- Required action -
Go to the line that contains "This screenshot has height=915, width=1316." in the records below and repeat it, and each line after it, exactly through the end, omitting pictures.

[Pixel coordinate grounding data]
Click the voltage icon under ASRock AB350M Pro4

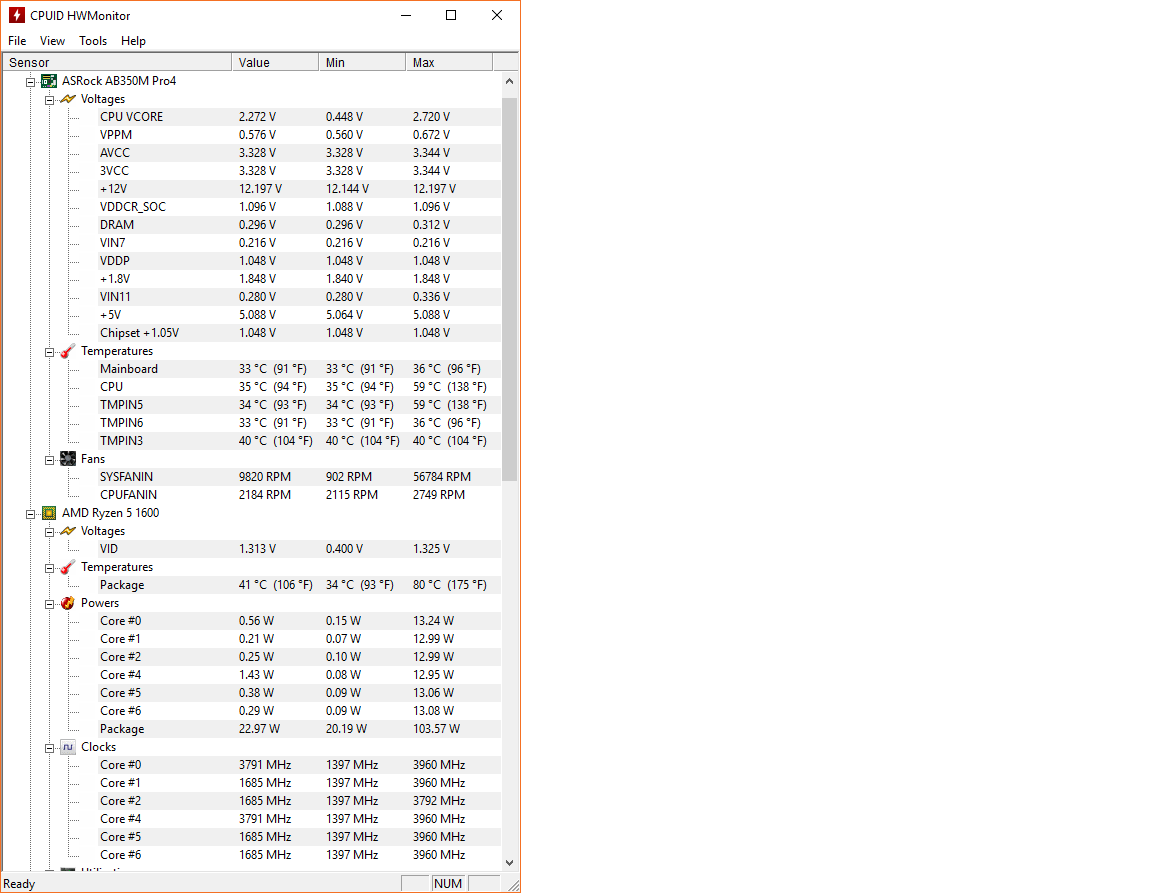[x=68, y=99]
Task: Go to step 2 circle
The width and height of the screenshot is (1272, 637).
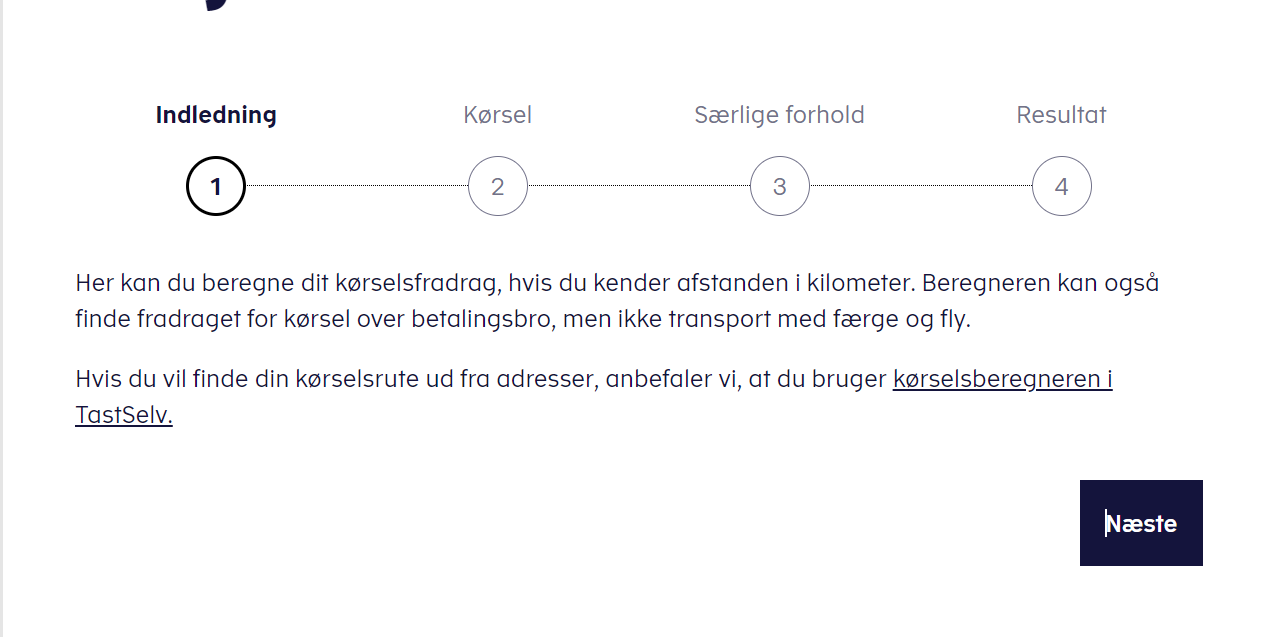Action: 498,186
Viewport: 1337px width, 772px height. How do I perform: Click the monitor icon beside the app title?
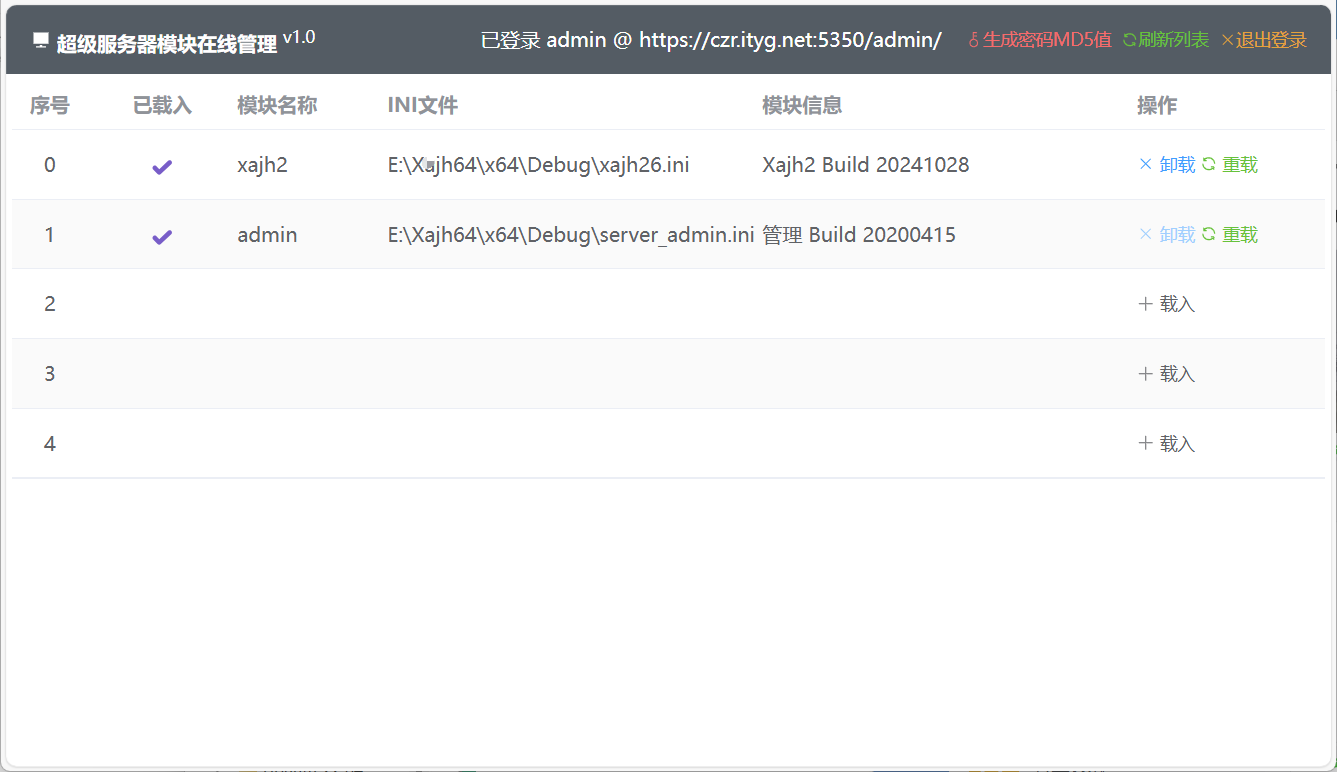[41, 41]
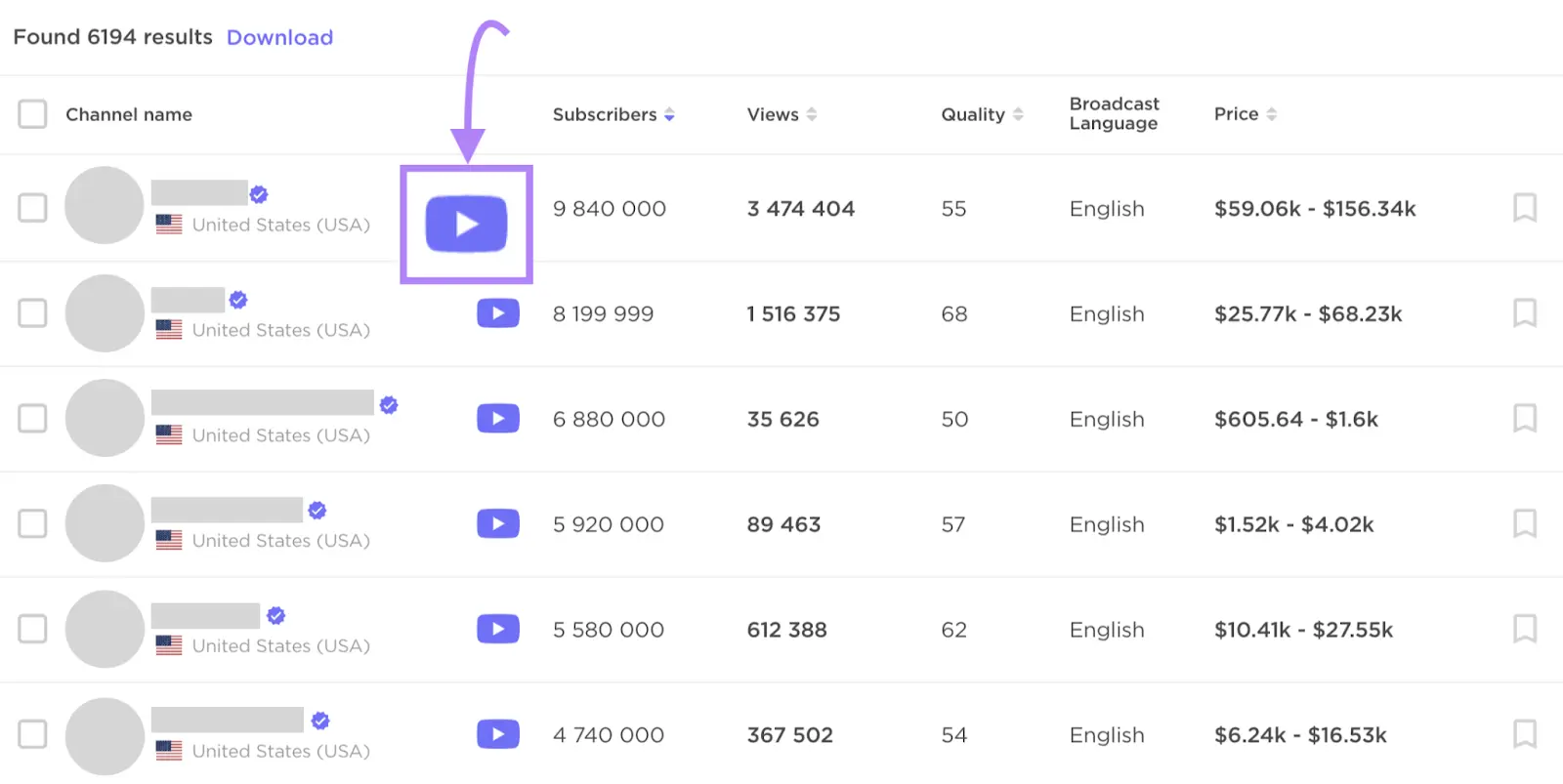Download the 6194 results
This screenshot has height=784, width=1563.
point(279,37)
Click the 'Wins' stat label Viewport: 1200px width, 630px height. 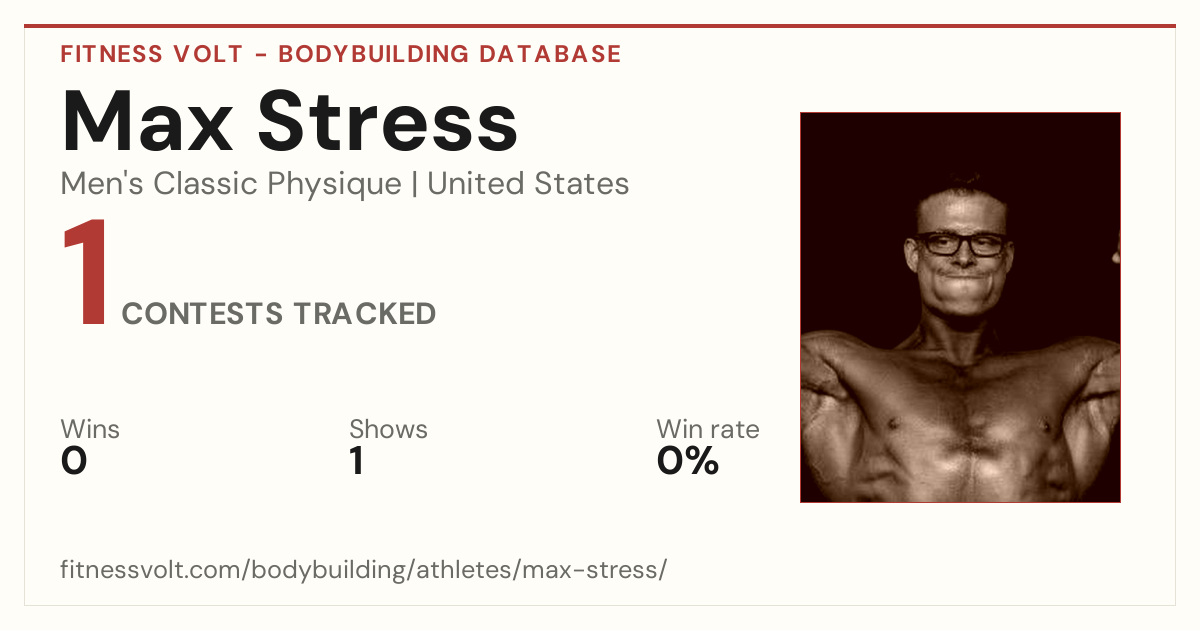pyautogui.click(x=90, y=429)
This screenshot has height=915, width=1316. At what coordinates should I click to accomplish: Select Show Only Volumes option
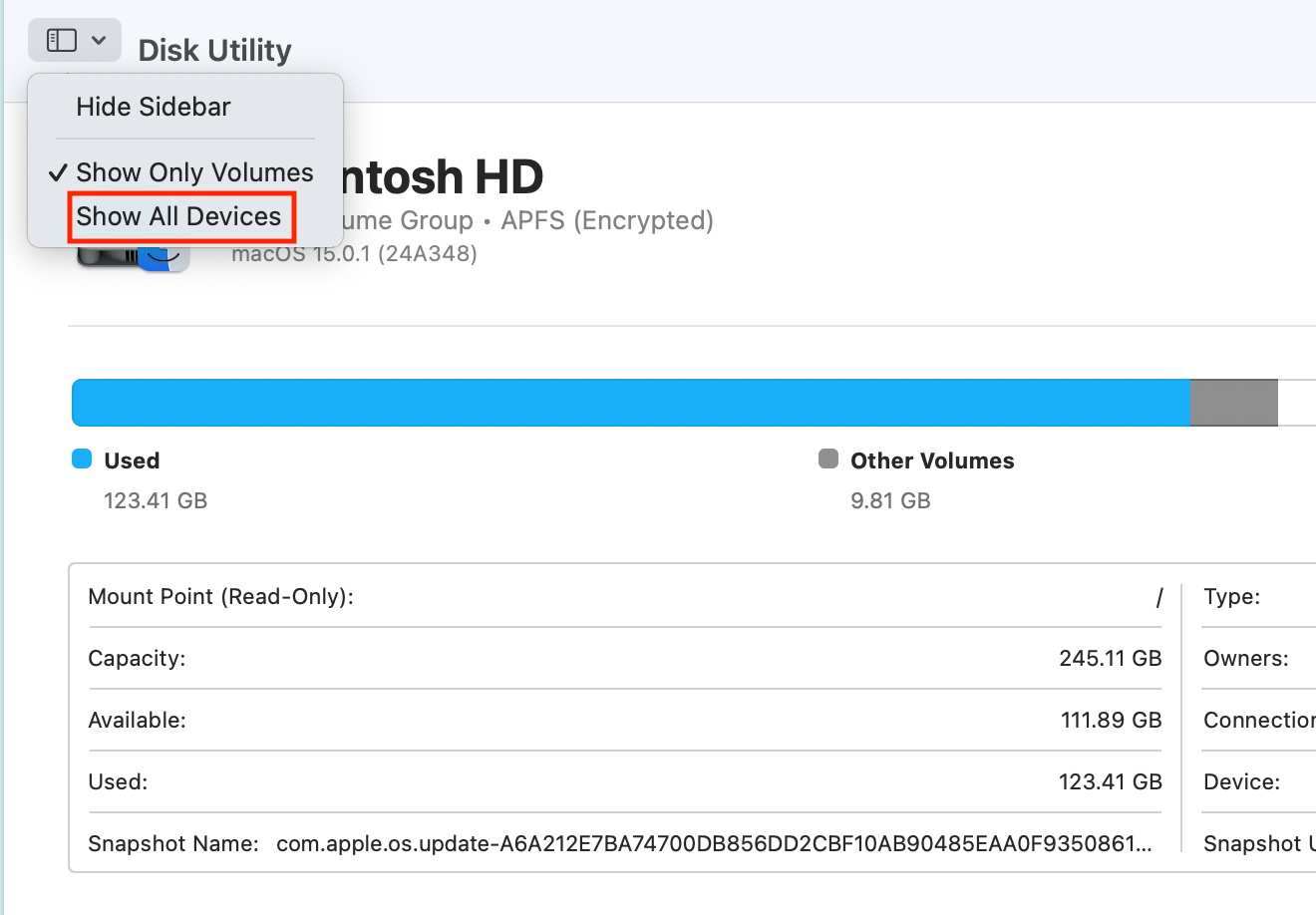(194, 171)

- Answer to this task -
This screenshot has height=915, width=1316. At what coordinates should I click to accomplish: Select Show Only Volumes option
(194, 171)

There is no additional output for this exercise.